SmartMoney sits down with Amgen Chief Executive Kevin Sharer for its March issue and finds a CEO with "a militant look," which isn't all that surprising given the business he's in. The Thousand Oaks-based biotech company is duking it out with both Johnson & Johnson and Roche over franchise products. There's pressure from Washington to reduce Medicare reimbursement - plus the usual pressure from Wall Street to keep cranking double-digit growth. "The development of biopharmaceutical drugs is the most difficult managerial job I've ever had," says Sharer. "Nothing is remotely close." Some highlights:
SM: Your anemia drugs Epogen and Aranesp, which make up half of Amgen's $12.4 billion in sales, are under some serious competitive attack.
KS: It's our biggest single market, but we have three other multibillion-dollar products.
SM: Okay, but in the meantime, Roche is expected to introduce its anemia drug Cera this year.

Given information:
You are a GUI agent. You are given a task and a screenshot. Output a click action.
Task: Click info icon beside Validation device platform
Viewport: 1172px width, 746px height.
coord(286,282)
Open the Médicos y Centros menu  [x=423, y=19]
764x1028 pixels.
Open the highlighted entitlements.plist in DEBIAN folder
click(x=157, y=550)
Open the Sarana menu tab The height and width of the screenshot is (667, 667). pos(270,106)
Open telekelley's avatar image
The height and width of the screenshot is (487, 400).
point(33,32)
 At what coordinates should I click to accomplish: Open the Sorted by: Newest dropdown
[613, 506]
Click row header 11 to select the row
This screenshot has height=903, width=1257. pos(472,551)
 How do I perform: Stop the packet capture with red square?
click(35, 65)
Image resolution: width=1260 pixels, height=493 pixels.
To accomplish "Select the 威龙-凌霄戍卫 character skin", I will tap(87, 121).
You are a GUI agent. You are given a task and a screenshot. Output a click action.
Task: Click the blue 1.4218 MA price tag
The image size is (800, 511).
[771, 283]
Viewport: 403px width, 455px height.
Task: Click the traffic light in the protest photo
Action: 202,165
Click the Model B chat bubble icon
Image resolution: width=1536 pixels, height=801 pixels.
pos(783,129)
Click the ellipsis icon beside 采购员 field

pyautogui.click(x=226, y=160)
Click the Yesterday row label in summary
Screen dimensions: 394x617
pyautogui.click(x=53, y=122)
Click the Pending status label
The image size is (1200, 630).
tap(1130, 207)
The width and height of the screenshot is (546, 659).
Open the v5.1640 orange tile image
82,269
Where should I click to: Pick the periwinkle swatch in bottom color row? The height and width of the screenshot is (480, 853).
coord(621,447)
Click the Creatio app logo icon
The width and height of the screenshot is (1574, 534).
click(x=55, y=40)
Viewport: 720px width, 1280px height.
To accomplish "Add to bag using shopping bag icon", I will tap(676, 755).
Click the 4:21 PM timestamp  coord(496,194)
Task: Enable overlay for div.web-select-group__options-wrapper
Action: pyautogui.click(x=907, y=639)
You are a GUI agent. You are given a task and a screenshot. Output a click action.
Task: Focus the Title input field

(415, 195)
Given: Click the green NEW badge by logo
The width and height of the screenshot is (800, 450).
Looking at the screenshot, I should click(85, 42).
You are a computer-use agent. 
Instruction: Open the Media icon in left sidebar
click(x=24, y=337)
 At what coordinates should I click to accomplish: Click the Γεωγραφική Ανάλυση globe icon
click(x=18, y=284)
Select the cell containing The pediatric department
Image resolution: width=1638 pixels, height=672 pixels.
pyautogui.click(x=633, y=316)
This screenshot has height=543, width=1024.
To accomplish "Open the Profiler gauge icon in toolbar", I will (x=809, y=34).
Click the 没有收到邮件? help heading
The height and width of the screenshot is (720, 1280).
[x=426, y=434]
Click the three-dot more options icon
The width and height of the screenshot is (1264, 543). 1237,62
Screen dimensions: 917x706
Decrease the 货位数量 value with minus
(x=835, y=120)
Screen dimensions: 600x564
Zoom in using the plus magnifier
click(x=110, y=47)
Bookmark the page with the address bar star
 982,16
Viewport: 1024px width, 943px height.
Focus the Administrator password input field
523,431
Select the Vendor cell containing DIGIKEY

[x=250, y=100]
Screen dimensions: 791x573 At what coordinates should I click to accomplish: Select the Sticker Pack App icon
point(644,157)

Check your understanding:
A: Please condense the paragraph of the Amgen interview beginning "SmartMoney sits down with Amgen Chief Executive Kevin Sharer" into a short bulleted list that keeps its main facts.
B: According to the Amgen interview, what share of Amgen's sales comes from Epogen and Aranesp?
C: Extend the Amgen interview beyond its final line.

List of answers:
A:
- SmartMoney interviews Amgen CEO Kevin Sharer for its March issue and finds him with "a militant look."
- The Thousand Oaks-based biotech company is fighting Johnson & Johnson and Roche over franchise products.
- Washington is pressing to reduce Medicare reimbursement, and Wall Street expects continued double-digit growth.
- Sharer calls developing biopharmaceutical drugs the most difficult managerial job he has ever had, saying "Nothing is remotely close."

B: Half of Amgen's $12.4 billion in sales.

C:
KS: We are suing for patent infringement to stop them. Roche introduced its product in Europe because Epogen was going off patent in Europe. Since they had it already, they decided to take a free shot at the U.S. market [where Amgen's Epogen patent remains]. My opinion is that they offer no innovation.
SM: Some very smart people are betting you're going to lose.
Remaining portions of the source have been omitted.